The Nanostring nCounter® nucleic acid analysis system replicates the PAM50 algorithm, as an FDA cleared kit, the Prosigna Breast Cancer Gene Signature Assay (FDA, 2013). The Prosigna® package insert was most recently updated in January, 2015 (FDA, 2015) reflecting additional studies (Sestak, et al., 2014). Notably, the Prosigna® platform and the original PAM50 platform have a 0.997 correlation (Dowsett, et al., 2013).
For the FDA, the Prosigna® test was validated in a large population of post-menopausal, estrogen-receptor positive women based on 1,017 cases of the TransATAC study (Dowsett, et al., 2013). The study showed a strong correlation with long-term breast cancer recurrence and added substantial additional prognostic information over a clinical treatment score based on standard clinical variables. This study was replicated in an independent population, also on the Prosigna® test, using 1,620 samples from the ABCSG8 trial (Gnant, 2014). A separate analysis of these trials validated prediction of distant recurrence in years 5-10 after initial diagnosis (Sestak, et al., 2014) and has been incorporated in the FDA labeling (FDA, 2015). The Prosigna® test is issued as separate reports, consistent with FDA review and labeling, for node-negative and node-positive (1-3 node) populations. Analytic performance, precision, reproducibility, and analysis of the clinical validations are provided in the FDA labeling (FDA, 2013; FDA, 2015).
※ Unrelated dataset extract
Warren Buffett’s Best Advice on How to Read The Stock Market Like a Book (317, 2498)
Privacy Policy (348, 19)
Clinical utility of this breast cancer gene signature has also been assessed. The study of Martin, et al. (2015) showed a 20% decision impact on decisions for or against adjuvant chemotherapy in an all-comers population of 200 new cases of incident breast cancer, when Prosigna® test information became available after all other clinical information had been considered. The net rates of selecting adjuvant chemotherapy for low, intermediate, and high risk cases was similar to that observed in a meta-analysis of Oncotype DX decision data (Carlson & Roth, 2013). Additional support for the use of these test results in treatment decisions comes from Parker, et al. (2009), in which there was a strong association with neoadjuvant chemotherapy response. Low-scoring cases have a very low change of complete pathological response to neoadjuvant chemotherapy, while high-scoring cases approach a 50% chance of complete pathological response. The same findings have been observed for other breast cancer gene signatures based on prognostic algorithms (Chang, et al., 2008).